• [FRAGMENTO SELECCIONADO]:
┄┄┄┄┄┄┄┄┄┄┄┄┄┄┄┄┄┄┄┄
Concepto

Toponimia

La voz toponimia es un compuesto del griego tópoç, "lugar", y onoma, "nombre". Se trata de la rama de la onomástica que estudia el origen y evolución de los nombres de lugar, también llamados topónimos. Asimismo, propone la forma normalizada de esos topónimos, es decir, la denominación correcta para su utilización en las Administraciones Públicas, cartografía, señalización viaria, medios de comunicación, etc.

Un topónimo es un nombre propio de lugar con el que se designa cualquier elemento geográfico. Generalmente tiene dos partes: un término genérico y otro específico. Por ejemplo, en topónimos como monte Gorbea y río Arga el primer elemento es el término genérico y el segundo el específico. El término genérico es un nombre común que define un elemento geográfico en función de sus características y no por su nombre propio; en cambio, el término específico identifica de manera particular la entidad geográfica denominada.

La toponimia es una ciencia fundamentalmente lingüística que utiliza las fuentes orales como testimonio de la pronunciación actual de los topónimos, y también las fuentes documentales escritas. Precisamente el estudio de la documentación histórica resulta imprescindible para llegar a establecer científicamente la evolución lingüística de los topónimos. Eso hace que la toponimia sea de gran valor para la investigación histórica de la lengua. En efecto, a partir de los materiales conservados en los nombres de lugar es posible reconstruir hechos lingüísticos inexistentes en el idioma actual e incluso no atestiguados en fuentes documentales históricas (Gordón, 1992). Eso es así porque la toponimia tiene inherente un cierto grado de arcaismo, especialmente en los nombres de lugar referidos a grandes cursos fluviales, accidentes notables del terreno y poblaciones más importantes; es decir, lo que se suele denominar toponimia mayor.
┄┄┄┄┄┄┄┄┄┄┄┄┄┄┄┄┄┄┄┄
• [TAREAS PENDIENTES]:
1. Edita el fragmento sobre la toponimia comenzando en "La voz toponimia" y terminando en "de comunicación, etc.", y cambia "señalización viaria" por "señalización urbana".
2. Retoma el fragmento sobre la toponimia y continúalo a partir de su última oración.
Los registros constituyen un material independiente del fragmento sobre la toponimia.

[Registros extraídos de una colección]
┄┄┄┄┄┄┄┄┄┄┄┄┄┄┄┄┄┄┄┄
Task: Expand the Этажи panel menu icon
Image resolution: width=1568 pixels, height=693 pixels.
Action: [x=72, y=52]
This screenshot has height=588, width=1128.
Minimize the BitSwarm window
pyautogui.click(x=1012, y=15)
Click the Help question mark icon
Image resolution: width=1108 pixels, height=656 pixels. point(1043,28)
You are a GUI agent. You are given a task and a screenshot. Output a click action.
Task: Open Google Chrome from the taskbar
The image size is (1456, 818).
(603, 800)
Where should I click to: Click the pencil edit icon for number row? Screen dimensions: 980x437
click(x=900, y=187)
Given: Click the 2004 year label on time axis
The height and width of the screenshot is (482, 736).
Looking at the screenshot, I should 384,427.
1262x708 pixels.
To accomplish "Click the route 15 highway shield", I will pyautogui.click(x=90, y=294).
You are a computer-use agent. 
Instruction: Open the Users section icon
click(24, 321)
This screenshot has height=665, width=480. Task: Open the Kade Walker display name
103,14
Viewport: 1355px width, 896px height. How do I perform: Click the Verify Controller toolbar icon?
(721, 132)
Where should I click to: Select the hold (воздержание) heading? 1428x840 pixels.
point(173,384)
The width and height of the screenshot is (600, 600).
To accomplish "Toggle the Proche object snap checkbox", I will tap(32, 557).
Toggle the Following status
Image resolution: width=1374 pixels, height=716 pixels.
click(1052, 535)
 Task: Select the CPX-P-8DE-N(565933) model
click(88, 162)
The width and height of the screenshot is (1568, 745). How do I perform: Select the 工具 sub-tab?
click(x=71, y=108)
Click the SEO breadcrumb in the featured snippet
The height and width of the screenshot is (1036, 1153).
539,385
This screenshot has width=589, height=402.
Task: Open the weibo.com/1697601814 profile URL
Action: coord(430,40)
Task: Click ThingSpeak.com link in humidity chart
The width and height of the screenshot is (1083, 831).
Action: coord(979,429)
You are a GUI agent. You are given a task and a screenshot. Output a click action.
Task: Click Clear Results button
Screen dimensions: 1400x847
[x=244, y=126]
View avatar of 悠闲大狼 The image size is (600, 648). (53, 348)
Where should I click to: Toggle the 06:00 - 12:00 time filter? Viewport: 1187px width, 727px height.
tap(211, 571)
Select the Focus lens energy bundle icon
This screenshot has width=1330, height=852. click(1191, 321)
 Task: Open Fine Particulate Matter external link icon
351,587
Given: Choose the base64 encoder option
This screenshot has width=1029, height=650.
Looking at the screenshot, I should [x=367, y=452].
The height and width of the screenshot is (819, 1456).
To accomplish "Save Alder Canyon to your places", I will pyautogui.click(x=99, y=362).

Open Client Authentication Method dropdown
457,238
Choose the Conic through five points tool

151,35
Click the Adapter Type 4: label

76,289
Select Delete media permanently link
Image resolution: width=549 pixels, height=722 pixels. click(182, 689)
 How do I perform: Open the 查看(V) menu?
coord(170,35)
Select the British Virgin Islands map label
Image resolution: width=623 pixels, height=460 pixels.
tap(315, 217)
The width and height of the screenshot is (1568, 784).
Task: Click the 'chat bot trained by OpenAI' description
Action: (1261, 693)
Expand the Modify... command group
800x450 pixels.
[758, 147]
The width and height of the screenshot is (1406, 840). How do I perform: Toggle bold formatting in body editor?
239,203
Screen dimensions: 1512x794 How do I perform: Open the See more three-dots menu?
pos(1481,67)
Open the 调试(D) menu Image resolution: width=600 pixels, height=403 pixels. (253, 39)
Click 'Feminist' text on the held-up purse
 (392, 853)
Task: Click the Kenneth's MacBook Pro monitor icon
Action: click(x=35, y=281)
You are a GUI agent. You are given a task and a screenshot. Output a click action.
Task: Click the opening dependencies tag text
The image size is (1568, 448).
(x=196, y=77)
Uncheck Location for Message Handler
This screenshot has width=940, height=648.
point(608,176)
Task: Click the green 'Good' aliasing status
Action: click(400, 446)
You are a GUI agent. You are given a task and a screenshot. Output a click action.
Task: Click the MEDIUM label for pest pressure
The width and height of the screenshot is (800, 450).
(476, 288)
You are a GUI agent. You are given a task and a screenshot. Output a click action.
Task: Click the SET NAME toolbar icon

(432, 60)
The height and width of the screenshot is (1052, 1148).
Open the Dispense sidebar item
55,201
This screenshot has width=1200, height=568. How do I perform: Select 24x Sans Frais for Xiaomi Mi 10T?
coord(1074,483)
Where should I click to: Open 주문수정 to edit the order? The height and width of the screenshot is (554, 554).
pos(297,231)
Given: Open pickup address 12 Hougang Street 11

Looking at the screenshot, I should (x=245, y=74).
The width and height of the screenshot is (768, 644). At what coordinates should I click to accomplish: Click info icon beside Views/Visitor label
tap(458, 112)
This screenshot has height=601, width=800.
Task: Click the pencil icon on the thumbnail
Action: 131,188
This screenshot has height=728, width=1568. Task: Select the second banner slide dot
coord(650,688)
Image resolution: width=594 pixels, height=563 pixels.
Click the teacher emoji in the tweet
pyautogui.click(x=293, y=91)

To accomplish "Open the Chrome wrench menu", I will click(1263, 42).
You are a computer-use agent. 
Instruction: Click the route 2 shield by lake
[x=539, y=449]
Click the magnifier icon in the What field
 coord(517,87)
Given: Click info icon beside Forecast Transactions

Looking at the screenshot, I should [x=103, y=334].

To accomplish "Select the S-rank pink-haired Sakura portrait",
┄┄┄┄┄┄┄┄┄┄┄┄┄┄┄┄┄┄┄┄
• [RESULTADOS POR TAREA]:
1.
La voz toponimia es un compuesto del griego tópoç, "lugar", y onoma, "nombre". Se trata de la rama de la onomástica que estudia el origen y evolución de los nombres de lugar, también llamados topónimos. Asimismo, propone la forma normalizada de esos topónimos, es decir, la denominación correcta para su utilización en las Administraciones Públicas, cartografía, señalización urbana, medios de comunicación, etc.

2.
Sin embargo, no cabe pensar que los nombres de lugar sean meros fósiles del pasado, sino que conforman un corpus léxico vivo, que se actualiza permanentemente en el habla común, sobre todo en los referidos a accidentes geográficos menores, que conforman la llamada toponimia menor. En definitiva, la toponimia es una parcela del léxico en la que se proyectan, en menor o mayor medida, todos los planos del lenguaje: desde el fonético-fonológico hasta el semántico, pasando por el morfo-sintáctico (González, 1997). No hay en los topónimos nada fuera del proceso histórico común a otros elementos de la lengua, y, por tanto, no se puede entender un topónimo sustraído a las leyes de la evolución fonética, aunque a veces queden fosilizados determinados fenómenos (García Arias, 1977).

A pesar del marcado carácter lingüístico de la toponimia, es una ciencia eminentemente interdisciplinar. Por un lado, es materia auxiliar de otras ciencias porque sus resultados trascienden los límites del ámbito puramente lingüístico e inciden en otras áreas de la ciencia y de la cultura. Por otro lado, los conocimientos lingüísticos no son suficientes, aunque sí imprescindibles, para la investigación toponímica y se necesita el concurso de ciencias como la historia, geografía, etnografía, geología y botánica (Llorente, 1969). En conclusión, la toponimia es un producto de la historia de una comunidad humana y, como tal, sirve de testimonio de la evolución de esa comunidad (García de Cortázar, 1995).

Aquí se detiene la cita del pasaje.